**What needs to be done**.
Report, word for word, every line of the material that contains "Select".

**Material shown**.
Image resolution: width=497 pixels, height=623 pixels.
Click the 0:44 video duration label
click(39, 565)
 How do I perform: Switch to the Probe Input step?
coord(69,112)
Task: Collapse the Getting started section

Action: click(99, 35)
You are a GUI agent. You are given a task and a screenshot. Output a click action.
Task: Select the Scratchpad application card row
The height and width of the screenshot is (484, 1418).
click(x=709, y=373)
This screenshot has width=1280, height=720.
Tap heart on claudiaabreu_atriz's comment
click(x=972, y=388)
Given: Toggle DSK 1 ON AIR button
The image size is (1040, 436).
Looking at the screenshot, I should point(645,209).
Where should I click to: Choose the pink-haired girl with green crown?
--
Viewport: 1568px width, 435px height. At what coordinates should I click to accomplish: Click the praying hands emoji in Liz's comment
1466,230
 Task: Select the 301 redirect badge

**Answer below**.
Task: Select the Scratchpad application card row
 Task: Select the 301 redirect badge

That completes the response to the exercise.